25 証明するから
「葵はさ、自殺じゃないし、死んだのは誰のせいでもないよ」
売店の横にあった小さなゲームコーナーの中を歩きながら、あたしは言った。薄暗い照明の中に、古めかしいUFOキャッチャーやエアホッケーがちょろちょろとあるくらいで、『温泉に力を入れてる分、ここは手を抜いてます』と言わんばかりの情景だった。そのせいか、あたしたち以外のお客さんはいなかった。
「葵は母さんたちにすごく感謝してたし、怨んでなんかないし、そもそもあれは自殺じゃないんだよ」
あたしはUFOキャッチャーの中にある、あまりかわいくないクマのぬいぐるみを見ながら言った。
「母さんが一人でその責任を背負う必要もないんだよ。……みたいなことを、風呂に入ってるときに父さんも言ってた」
あたしが振り向くと、後ろからついてきていたお母さんは、目に涙を浮かべていた。
もどかしい。お兄ちゃんの姿じゃなくて、あたしの姿でちゃんと言えたら、もっと説得力があるのに。
「……葵が、自殺するような奴に見えるか?」
「だからよ」
お母さんが、久しぶりに声を出した。
「そう見えなかったからこそ、逆に何かを抱え込んでたんじゃないかって。
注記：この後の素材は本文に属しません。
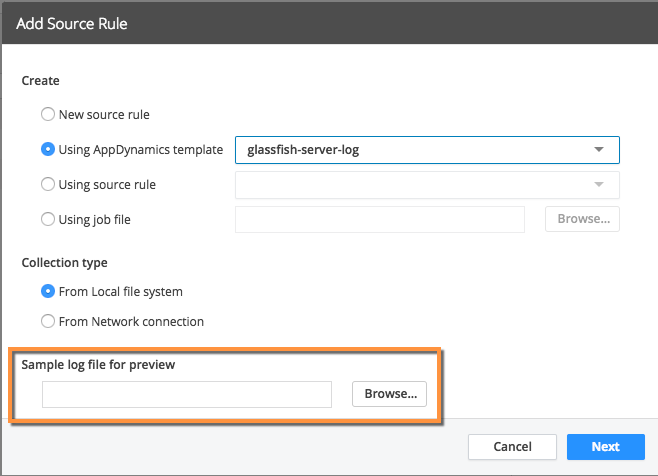Click the source rule dropdown arrow icon
The image size is (658, 476).
pyautogui.click(x=599, y=184)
言えなかったんじゃないかって。いつも笑ってたけど、本当は」
「そんなことないって言ってるじゃん!!」
思わず声を荒げた。そのうえ、「じゃん」とか言ってしまった。お兄ちゃんなら、絶対に言わないのに。
「夏樹……?」
「――とにかく」
あたしはおもむろに財布から100円玉を取り出して、UFOキャッチャーに突っ込んだ。
「葵が自殺じゃないって、俺が証明するから」
UFOキャッチャーから間抜けな電子音が流れ出す。あたしは欲しくもなんともなかったクマのぬいぐるみに向けて、アームを動かした。
アームは、クマのぬいぐるみにかすることもなく、なにもない空間を掴んだ。
部屋に戻ると、お父さんはすでに寝ていた。現在22時過ぎ。ナイターは見終わったらしい。
「丸一日、車の運転をしていたからお父さんも疲れたのね」
お母さんは笑いながら、あたしのために買ったキーホルダーを自分のバッグの中に入れた。紙袋の中から、鈴の音がかすかにした。
その日の夜、あたしはお兄ちゃんの身体を使って、久しぶりに眠った。
そして、夢を見た。
場所は、あたしが落ちたあの屋上だった。暑い日差しの中、誰かの影がぼんやりと見える。
「暑くない?」
……これはあたしのセリフだっただろうか。あたしは笑いながらスニーカーを脱いで、綺麗に並べた。
誰かの靴の、隣に。
靴下を履いているとはいえ、真夏のアスファルトの上はかなり熱かった。
「あっつ!! やっぱりここ、暑いねー」
あたしはそう言いながら、人影に近づいた。
低い柵に腰かけている人物は、あたしの方を見てうっすらと笑った。
まるで困ってるような、泣き出しそうな、顔で。